── Input
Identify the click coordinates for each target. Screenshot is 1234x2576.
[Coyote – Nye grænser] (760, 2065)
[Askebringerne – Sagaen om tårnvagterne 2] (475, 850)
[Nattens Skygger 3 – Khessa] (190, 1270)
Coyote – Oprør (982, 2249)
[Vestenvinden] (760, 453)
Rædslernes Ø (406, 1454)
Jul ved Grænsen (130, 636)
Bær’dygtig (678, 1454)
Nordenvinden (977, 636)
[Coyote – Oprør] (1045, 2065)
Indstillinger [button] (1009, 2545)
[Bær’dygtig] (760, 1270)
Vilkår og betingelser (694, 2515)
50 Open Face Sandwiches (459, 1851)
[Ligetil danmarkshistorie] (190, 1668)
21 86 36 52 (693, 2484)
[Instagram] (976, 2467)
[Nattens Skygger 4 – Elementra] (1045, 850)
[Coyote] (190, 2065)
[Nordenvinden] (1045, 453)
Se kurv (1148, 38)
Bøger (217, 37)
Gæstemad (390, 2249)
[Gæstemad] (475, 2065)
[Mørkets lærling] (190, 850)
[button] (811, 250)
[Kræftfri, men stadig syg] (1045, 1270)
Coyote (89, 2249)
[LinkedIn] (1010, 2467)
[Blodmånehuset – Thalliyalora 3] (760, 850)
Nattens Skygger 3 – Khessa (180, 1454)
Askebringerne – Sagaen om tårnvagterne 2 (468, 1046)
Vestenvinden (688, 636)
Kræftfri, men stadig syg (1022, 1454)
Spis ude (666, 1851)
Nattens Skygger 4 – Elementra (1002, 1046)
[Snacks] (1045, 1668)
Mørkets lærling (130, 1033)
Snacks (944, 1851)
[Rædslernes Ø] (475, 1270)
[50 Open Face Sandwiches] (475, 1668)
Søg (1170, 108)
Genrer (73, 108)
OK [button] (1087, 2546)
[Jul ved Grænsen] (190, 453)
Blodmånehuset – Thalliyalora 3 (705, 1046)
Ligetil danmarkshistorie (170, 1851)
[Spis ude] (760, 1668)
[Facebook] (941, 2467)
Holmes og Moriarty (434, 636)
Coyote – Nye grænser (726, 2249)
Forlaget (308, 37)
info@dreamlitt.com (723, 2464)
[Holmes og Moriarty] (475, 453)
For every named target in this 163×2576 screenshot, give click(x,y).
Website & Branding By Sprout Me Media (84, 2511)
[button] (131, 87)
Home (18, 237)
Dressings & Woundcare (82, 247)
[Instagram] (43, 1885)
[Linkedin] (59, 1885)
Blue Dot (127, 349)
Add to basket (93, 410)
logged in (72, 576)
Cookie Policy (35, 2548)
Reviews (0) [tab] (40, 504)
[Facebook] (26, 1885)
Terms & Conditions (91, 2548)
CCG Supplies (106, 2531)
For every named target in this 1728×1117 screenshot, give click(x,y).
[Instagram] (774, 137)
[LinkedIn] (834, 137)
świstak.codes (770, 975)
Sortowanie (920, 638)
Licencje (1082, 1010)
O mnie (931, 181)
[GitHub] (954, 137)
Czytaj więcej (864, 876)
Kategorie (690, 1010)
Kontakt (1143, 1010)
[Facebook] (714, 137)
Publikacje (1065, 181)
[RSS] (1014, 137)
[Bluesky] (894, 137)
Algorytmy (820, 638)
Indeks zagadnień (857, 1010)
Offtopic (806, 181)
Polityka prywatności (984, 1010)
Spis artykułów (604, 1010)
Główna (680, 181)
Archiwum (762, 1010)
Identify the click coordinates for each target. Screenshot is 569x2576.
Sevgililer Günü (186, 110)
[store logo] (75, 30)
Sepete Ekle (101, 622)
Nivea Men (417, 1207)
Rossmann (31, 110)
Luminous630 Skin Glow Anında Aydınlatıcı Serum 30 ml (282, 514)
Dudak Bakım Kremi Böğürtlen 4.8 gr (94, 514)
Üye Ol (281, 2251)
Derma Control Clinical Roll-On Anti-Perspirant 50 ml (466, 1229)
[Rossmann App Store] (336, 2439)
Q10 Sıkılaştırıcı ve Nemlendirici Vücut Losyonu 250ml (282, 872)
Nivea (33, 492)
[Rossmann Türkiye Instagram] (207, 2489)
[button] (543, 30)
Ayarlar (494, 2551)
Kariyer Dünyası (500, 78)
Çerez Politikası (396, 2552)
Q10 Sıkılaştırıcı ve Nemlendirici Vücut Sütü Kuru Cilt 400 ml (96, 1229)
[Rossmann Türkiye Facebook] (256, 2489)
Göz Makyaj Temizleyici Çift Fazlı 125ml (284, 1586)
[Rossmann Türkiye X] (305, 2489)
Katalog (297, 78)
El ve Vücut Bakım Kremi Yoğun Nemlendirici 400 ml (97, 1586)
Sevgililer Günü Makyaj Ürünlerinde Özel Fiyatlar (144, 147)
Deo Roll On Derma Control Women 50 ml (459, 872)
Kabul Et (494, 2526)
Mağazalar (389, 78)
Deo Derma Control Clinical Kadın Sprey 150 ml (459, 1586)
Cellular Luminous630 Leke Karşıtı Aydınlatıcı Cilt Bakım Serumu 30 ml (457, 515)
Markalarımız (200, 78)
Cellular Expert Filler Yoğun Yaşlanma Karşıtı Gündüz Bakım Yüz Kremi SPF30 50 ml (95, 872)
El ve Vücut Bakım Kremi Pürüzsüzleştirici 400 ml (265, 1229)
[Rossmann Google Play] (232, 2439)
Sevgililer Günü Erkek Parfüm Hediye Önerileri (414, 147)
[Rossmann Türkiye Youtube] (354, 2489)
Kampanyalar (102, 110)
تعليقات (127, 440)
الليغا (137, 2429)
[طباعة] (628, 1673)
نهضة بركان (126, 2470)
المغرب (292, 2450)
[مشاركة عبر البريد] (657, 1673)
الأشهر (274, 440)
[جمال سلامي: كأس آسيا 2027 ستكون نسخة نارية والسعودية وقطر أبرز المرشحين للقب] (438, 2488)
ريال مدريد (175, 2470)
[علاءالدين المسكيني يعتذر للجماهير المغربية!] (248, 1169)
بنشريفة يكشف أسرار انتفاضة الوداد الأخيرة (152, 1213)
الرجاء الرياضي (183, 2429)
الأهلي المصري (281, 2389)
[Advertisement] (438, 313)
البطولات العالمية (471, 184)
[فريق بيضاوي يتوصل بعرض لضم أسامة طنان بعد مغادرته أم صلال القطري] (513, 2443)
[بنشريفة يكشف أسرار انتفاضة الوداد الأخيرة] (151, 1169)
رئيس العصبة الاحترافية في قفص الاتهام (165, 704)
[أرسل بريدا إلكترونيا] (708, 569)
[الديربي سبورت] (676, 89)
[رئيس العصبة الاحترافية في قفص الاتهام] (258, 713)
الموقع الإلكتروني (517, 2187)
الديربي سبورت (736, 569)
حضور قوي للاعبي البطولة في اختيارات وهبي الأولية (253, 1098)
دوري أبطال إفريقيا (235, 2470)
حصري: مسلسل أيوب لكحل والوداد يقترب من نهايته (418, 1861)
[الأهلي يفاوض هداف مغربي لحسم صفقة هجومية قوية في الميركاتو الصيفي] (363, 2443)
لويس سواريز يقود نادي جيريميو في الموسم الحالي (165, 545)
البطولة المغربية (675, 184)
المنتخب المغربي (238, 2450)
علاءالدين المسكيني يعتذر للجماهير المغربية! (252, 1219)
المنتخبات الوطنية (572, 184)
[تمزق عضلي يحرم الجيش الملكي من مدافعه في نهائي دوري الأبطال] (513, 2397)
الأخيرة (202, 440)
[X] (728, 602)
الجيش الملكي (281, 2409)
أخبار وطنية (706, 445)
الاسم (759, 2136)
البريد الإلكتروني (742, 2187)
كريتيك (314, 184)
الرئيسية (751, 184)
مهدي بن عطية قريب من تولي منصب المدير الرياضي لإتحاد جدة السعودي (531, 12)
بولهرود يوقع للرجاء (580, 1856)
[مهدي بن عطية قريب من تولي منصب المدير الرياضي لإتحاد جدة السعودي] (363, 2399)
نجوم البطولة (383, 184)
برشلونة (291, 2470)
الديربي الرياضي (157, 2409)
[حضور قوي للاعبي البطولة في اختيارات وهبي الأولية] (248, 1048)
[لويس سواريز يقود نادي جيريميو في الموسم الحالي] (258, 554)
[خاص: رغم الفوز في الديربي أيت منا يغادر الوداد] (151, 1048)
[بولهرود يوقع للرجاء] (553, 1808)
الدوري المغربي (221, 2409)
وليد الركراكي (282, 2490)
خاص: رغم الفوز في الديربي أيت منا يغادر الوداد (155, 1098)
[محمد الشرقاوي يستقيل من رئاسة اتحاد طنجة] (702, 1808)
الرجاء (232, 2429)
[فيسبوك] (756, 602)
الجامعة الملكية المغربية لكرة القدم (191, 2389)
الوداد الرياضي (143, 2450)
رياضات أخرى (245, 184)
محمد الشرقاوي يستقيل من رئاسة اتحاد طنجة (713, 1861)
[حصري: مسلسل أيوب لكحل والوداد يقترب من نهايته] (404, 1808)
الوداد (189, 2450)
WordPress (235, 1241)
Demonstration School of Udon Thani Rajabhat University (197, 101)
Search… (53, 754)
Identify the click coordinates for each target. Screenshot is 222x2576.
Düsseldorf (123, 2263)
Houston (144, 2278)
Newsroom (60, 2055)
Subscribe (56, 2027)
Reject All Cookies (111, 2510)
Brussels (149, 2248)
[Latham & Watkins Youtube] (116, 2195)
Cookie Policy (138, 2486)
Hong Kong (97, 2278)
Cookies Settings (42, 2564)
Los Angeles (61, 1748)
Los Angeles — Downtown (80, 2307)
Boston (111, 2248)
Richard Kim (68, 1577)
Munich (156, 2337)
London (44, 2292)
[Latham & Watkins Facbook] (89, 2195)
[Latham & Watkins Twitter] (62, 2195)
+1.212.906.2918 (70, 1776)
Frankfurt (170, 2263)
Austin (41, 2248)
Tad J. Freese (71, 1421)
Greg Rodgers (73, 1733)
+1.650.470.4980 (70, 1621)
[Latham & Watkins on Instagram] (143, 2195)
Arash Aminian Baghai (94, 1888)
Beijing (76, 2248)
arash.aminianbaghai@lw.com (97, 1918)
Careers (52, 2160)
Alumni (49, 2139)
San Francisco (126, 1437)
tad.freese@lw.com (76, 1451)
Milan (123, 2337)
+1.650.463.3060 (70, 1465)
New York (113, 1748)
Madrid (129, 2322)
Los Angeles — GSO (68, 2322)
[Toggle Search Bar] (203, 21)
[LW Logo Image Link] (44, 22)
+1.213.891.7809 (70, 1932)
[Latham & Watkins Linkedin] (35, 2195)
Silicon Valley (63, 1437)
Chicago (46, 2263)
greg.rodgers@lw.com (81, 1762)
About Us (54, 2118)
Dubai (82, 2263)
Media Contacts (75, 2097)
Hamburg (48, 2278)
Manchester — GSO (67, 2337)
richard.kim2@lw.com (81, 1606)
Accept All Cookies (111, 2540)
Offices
────
*Your assignment:*
Show every line from the entries above in which the word "Control" appears.

*Solution for this problem:*
Derma Control Clinical Roll-On Anti-Perspirant 50 ml (466, 1229)
Deo Roll On Derma Control Women 50 ml (459, 872)
Deo Derma Control Clinical Kadın Sprey 150 ml (459, 1586)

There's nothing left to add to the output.